The problem: Give back exactly the lines of the data below, starting with the line that has "Click the green online status dot" and going on through the line that has "Click the Mordor Intelligence logo mark".

Provided data:
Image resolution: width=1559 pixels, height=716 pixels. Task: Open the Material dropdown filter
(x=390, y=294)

* * *

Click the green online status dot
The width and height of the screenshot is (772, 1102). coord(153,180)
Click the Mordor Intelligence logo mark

Output of the task:
Click the green online status dot
The width and height of the screenshot is (772, 1102). coord(153,180)
Click the Mordor Intelligence logo mark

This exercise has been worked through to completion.